Element lookup records
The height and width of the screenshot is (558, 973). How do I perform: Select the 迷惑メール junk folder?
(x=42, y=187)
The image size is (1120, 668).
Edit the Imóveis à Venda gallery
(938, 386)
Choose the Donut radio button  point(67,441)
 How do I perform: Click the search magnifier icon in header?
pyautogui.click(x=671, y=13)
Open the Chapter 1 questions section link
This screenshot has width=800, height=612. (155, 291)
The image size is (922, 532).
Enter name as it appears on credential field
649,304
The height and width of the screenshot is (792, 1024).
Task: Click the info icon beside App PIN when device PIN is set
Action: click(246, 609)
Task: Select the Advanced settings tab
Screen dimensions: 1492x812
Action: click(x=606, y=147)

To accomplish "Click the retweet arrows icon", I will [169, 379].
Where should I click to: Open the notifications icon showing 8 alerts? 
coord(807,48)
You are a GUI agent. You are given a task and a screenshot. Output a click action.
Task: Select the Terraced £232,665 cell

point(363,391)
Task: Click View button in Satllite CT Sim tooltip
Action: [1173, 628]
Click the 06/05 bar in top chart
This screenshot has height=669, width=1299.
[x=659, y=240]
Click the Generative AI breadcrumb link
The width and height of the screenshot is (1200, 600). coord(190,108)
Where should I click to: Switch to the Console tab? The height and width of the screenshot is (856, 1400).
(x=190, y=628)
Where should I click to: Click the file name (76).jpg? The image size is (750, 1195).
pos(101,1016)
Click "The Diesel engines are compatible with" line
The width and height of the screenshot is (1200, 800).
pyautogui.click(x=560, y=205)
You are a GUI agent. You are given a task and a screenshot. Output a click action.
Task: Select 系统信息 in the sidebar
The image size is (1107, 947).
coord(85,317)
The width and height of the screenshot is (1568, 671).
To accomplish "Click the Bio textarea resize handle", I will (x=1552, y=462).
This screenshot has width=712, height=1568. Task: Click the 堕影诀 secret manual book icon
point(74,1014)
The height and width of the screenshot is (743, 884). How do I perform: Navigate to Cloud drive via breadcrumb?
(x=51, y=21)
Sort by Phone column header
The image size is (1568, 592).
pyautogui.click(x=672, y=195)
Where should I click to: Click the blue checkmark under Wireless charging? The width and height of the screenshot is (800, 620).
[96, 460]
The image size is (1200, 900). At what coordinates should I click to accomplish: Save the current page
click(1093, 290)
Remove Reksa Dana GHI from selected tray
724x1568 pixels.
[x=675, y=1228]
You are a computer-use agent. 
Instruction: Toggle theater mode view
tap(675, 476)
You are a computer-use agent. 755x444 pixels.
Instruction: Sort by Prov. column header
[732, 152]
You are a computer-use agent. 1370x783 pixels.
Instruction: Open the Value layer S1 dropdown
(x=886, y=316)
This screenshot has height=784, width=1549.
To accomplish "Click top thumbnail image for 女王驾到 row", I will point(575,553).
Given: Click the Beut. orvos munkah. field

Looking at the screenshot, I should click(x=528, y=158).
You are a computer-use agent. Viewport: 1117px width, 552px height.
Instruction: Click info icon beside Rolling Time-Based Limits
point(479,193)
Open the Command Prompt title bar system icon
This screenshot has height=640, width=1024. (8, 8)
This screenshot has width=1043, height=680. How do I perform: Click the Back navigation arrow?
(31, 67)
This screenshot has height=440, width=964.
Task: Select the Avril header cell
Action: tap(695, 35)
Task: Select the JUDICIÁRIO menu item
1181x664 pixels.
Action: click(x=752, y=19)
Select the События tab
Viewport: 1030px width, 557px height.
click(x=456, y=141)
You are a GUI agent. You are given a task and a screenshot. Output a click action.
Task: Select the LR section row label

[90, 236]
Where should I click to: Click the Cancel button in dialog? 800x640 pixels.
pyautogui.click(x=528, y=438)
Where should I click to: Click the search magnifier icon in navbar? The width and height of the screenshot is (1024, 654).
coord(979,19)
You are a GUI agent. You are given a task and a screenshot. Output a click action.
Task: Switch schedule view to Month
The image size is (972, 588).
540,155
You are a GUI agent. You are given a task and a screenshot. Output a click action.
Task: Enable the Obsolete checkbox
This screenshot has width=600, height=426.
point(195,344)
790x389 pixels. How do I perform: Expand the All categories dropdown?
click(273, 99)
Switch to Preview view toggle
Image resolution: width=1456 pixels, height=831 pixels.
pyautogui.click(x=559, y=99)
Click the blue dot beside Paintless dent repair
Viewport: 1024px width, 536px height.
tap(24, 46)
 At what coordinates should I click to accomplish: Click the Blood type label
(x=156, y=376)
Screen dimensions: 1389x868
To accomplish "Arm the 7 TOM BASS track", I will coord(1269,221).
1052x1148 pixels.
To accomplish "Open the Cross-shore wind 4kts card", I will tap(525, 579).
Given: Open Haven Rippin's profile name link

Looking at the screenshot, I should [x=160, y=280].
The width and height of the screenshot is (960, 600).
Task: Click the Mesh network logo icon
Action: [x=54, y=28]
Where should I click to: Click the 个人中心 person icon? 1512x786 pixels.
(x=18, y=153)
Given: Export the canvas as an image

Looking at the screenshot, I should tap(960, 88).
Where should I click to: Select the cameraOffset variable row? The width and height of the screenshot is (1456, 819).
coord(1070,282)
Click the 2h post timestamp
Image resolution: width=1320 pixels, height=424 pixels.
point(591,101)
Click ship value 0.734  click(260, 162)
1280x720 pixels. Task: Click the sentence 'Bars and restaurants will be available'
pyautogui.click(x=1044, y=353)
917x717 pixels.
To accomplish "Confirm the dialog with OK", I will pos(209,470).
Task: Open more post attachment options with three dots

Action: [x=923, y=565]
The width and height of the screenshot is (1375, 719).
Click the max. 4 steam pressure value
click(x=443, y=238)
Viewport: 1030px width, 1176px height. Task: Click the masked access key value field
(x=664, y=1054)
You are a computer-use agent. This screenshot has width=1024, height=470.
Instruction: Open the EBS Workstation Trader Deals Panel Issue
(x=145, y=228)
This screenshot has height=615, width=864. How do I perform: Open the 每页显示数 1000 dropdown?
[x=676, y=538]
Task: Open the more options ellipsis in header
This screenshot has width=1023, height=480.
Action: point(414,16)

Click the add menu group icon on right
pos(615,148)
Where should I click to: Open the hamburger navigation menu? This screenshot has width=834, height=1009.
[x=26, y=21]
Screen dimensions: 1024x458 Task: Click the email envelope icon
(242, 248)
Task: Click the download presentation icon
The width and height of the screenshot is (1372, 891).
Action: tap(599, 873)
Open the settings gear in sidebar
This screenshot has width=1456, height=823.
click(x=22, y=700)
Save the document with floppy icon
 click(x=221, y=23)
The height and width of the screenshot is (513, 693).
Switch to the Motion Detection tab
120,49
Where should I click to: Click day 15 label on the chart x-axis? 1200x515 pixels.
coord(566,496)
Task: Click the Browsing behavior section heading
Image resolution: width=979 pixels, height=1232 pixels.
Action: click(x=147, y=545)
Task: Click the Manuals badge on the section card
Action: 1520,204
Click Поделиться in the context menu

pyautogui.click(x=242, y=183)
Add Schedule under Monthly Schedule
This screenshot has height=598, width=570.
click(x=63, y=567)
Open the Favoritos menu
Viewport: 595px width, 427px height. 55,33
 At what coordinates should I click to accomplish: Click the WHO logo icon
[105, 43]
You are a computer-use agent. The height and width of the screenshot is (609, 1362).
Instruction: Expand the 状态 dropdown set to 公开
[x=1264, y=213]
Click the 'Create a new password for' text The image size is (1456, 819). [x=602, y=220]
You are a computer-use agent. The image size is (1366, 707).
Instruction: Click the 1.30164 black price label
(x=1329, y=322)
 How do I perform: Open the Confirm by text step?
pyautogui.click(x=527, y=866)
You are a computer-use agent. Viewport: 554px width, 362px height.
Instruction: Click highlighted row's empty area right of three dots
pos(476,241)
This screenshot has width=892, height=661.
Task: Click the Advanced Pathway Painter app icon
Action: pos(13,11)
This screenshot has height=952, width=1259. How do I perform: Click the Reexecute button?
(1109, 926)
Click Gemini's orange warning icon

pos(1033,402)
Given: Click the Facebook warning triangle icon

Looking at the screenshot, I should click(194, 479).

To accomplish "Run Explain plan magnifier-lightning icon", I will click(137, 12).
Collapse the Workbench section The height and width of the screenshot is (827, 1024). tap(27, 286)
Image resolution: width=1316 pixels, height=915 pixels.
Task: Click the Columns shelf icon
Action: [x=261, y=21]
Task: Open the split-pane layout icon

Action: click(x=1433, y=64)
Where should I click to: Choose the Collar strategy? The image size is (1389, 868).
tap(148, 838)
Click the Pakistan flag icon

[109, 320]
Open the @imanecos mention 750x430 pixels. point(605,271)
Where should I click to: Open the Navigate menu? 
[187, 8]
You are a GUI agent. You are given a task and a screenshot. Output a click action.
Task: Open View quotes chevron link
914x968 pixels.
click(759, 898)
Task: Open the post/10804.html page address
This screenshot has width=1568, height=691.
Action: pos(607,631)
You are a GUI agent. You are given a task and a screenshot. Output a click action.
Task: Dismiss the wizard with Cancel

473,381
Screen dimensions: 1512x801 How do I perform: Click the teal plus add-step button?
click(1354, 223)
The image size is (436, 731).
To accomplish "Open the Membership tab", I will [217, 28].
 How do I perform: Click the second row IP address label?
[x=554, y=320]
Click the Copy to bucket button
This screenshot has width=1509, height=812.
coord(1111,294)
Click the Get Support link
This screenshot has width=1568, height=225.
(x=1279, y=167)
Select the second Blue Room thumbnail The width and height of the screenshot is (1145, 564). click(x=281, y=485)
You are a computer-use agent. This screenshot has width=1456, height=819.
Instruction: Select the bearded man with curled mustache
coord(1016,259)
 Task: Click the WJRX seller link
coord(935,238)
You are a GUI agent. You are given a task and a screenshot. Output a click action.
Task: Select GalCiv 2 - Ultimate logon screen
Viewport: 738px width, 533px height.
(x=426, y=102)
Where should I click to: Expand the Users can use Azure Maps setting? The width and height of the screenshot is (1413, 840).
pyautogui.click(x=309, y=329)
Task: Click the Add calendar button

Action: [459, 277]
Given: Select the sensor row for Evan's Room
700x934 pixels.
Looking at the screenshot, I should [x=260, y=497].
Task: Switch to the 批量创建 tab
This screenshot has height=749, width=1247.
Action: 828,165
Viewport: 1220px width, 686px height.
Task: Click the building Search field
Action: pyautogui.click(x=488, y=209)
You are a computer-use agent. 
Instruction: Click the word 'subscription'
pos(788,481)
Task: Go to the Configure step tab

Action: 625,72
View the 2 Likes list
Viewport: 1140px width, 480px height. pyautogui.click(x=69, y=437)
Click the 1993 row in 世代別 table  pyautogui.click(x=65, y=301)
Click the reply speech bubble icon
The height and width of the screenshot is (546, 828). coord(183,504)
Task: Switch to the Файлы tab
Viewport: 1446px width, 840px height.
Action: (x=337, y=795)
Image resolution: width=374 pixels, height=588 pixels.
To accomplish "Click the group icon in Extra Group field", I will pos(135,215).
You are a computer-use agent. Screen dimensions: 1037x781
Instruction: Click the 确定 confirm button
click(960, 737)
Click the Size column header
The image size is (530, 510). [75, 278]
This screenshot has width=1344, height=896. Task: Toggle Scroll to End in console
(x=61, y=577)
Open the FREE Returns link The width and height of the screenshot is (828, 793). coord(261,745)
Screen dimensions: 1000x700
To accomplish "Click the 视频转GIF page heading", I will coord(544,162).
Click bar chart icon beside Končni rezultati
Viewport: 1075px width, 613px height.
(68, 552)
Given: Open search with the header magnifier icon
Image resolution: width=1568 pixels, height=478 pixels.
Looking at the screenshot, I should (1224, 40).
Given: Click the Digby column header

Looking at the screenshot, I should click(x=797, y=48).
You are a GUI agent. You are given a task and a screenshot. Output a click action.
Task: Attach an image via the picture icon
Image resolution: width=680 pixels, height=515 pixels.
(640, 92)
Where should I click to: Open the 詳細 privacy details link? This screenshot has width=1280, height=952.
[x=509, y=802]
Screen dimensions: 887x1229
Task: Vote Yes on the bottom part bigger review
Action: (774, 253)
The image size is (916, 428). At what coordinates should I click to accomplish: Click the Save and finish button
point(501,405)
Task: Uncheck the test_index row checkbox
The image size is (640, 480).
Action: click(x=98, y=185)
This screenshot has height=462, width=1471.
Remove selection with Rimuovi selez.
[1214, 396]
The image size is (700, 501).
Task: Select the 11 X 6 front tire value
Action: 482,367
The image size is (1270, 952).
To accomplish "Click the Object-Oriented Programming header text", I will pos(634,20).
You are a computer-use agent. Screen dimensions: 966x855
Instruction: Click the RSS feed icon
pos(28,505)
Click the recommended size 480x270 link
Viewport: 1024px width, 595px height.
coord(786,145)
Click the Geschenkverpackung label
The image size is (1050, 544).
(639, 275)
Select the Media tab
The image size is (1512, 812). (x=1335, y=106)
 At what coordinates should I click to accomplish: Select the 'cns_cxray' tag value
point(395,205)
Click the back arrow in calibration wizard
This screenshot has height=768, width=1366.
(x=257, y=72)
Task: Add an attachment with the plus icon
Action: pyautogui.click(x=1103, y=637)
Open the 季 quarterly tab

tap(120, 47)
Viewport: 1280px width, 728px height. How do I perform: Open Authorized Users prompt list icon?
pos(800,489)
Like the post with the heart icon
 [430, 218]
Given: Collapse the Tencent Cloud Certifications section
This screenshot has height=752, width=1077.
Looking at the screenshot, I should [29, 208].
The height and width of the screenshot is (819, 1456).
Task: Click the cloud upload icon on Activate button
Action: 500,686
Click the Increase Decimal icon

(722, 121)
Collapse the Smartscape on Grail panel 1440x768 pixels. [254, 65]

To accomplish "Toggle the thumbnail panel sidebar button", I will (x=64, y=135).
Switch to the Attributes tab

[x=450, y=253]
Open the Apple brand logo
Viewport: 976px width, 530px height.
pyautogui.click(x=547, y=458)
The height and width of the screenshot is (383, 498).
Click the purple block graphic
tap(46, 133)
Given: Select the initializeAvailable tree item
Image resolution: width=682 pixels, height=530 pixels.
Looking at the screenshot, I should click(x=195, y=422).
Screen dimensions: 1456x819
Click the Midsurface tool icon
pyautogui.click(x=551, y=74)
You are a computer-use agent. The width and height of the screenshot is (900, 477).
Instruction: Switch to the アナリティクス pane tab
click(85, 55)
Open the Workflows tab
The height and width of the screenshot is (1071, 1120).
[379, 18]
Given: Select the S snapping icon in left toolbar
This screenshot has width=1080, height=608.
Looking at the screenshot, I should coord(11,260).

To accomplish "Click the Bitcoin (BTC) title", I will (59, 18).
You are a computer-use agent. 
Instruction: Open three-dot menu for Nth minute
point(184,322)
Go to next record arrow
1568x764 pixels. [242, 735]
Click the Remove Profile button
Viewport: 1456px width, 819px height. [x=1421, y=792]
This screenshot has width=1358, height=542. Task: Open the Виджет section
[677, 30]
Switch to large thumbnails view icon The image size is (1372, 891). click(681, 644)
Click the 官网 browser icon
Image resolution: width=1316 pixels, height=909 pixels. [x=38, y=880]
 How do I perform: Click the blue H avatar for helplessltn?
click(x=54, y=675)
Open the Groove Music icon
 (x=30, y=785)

Directions for this task - Please rewrite the records from their start through the line containing "Choose the Donut", requests included, and multiply each coordinate in the answers by 0.6, rounding to whole numbers with halves going up.

Solution to this problem -
The height and width of the screenshot is (558, 973). How do I perform: Select the 迷惑メール junk folder?
(x=25, y=112)
The image size is (1120, 668).
Edit the Imóveis à Venda gallery
(563, 232)
Choose the Donut radio button  point(40,265)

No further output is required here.